リテールアジェンダ2024レポート #01

ネットスーパーの売上比率が50%を超える日も。三重県の隠れた優良企業 スーパーサンシが取り組む4つの必勝法【リテールアジェンダ2024レポート】

 

ネットスーパーで確実に押さえるべき4つの必勝法


村尾 既に浸透しているeコマースが、2040年には現在の3-4倍まで成長する市場であると予測されていることは驚きました。スーパーサンシさんでは、ネットスーパーでどのような戦略で成功しているのでしょうか。

高倉 スーパーサンシでは、ネット宅配の売上比率が高い日には全体の50%に達しています。部門別では、野菜やカットフルーツ、鶏肉、日配品といったカテゴリーでは、常にリアル店舗の売上を上回る構成比となっています。つまり、ゲームチェンジはすでに始まっているのです。

特に店舗出荷型ネットスーパー(実店舗で注文商品をスタッフがピックアップして顧客に配送する形態)は、センター型ネットスーパー(ネットスーパー専用の物流拠点を設置する形態)と比べて非常に高効率です。

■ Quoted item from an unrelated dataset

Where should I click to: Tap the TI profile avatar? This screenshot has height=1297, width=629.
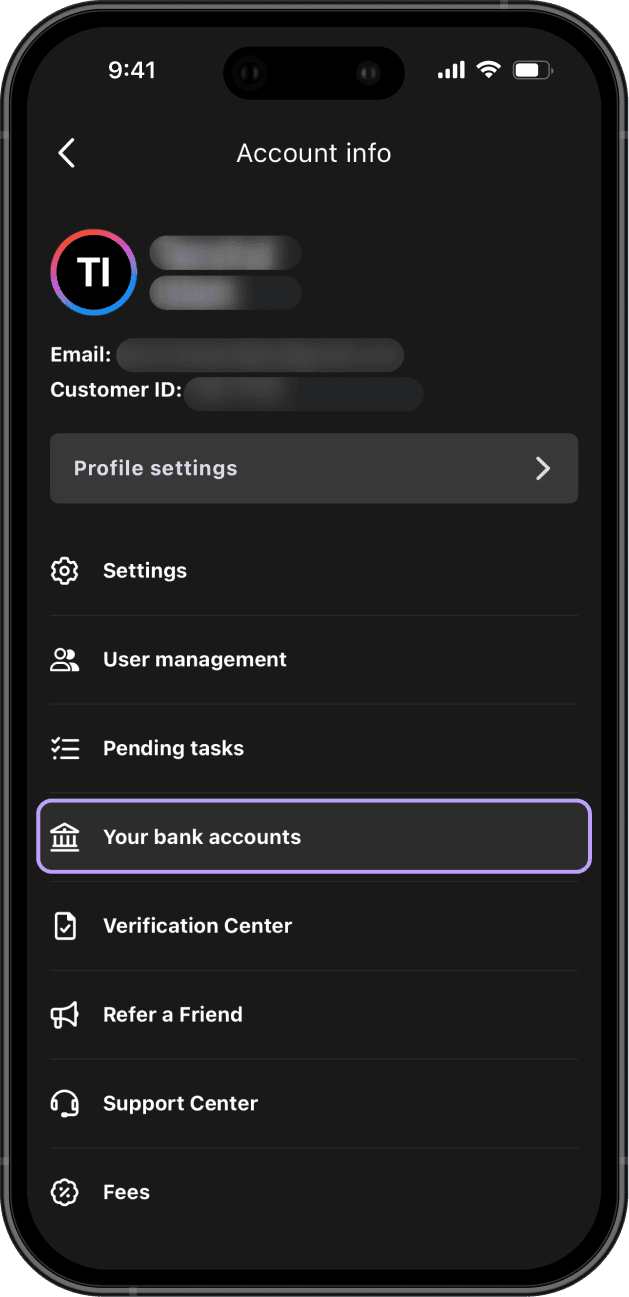click(94, 272)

たとえば、1日の売上が1000万円の場合、店舗とネットが各500万円を占めるとします。店舗は12時間の営業時間中に常時人員配置が必要ですが、ネットは5時間営業でパートタイム従業員だけで運営可能です。店舗にはすでに商品が並んでいて在庫があり、ピッキングしやすく陳列されているので店舗の資産を有効活用できます。設備投資もほとんど不要なため、人時効率が非常に高いのが特徴です。店舗出荷型ネットスーパーは今後も主流となり、さらなる成長が見込まれます。

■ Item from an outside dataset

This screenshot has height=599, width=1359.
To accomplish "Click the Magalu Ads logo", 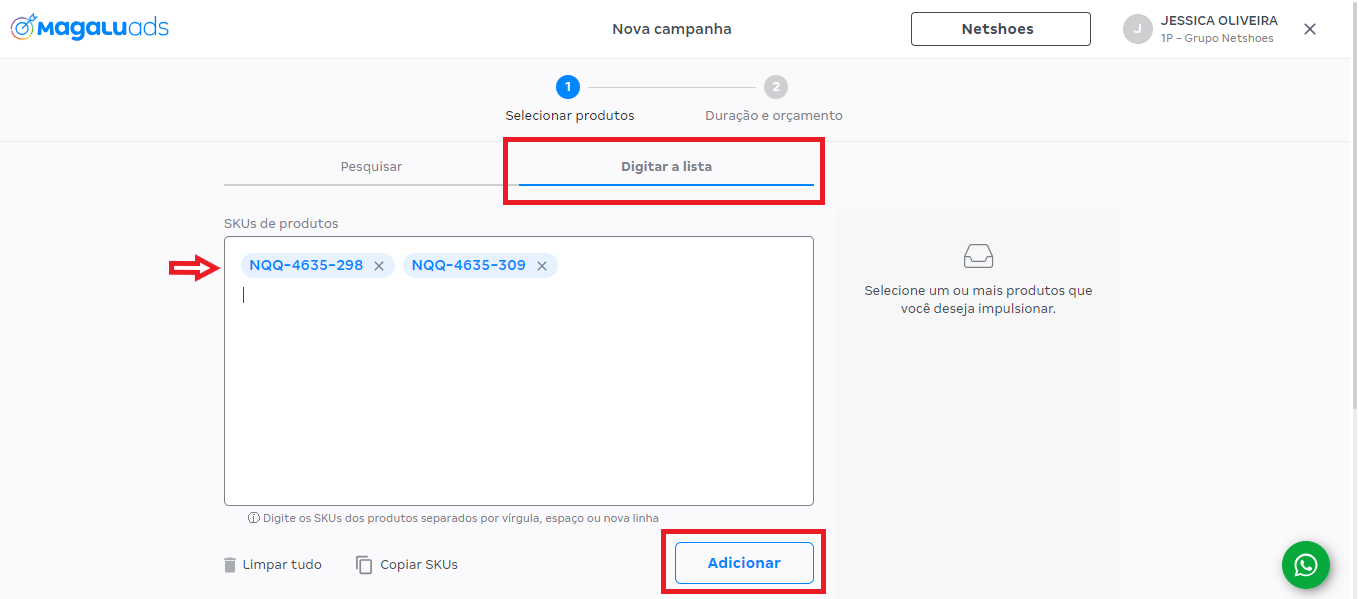I will click(x=89, y=28).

村尾 スーパーサンシさんのようにすでに店舗を持っている店舗出荷型ネットスーパーが、これから主流になるんですね。

高倉 そう考えています。その上でネットスーパーの成功には、オセロの四隅のように確実に押さえるべき重要な要素があります。
  

ひとつ目は、月会費制のサブスクリプションモデルの導入です。生協が宅配事業で2兆3000億円を売り上げる強さからも、サブスクは必要不可欠です。生協という「見えない壁」を突破するには、サブスクで顧客を囲い込む必要があります。ただし、会員から月額料金を徴収するのは簡単ではないので、ここはノウハウが必要です。

2つ目は、自社配送の確立です。ネットスーパーの利益率は低いため、配送を外部委託すると採算が合いません。宅配の要となる配送を自社で管理することが収益性の鍵となります。

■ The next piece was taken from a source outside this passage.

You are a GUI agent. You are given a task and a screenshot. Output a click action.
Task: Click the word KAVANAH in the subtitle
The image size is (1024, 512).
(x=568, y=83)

3つ目は、宅配ロッカーの設置です。通常の手渡し配送は1件あたり約6分かかりますが、ロッカーを利用すれば1分に短縮できます。この時間差は配送効率に大きく影響し、1時間あたりの配達件数を大幅に増やすことができます。

4つ目は、アプリの継続的な進化です。ネットスーパーの売場であるアプリは、実店舗同様に顧客の購買意欲を刺激する仕掛けが重要です。部門別の商品表示の工夫や、スーパーマーケットならではの売場づくりの知見を活かした機能開発が求められます。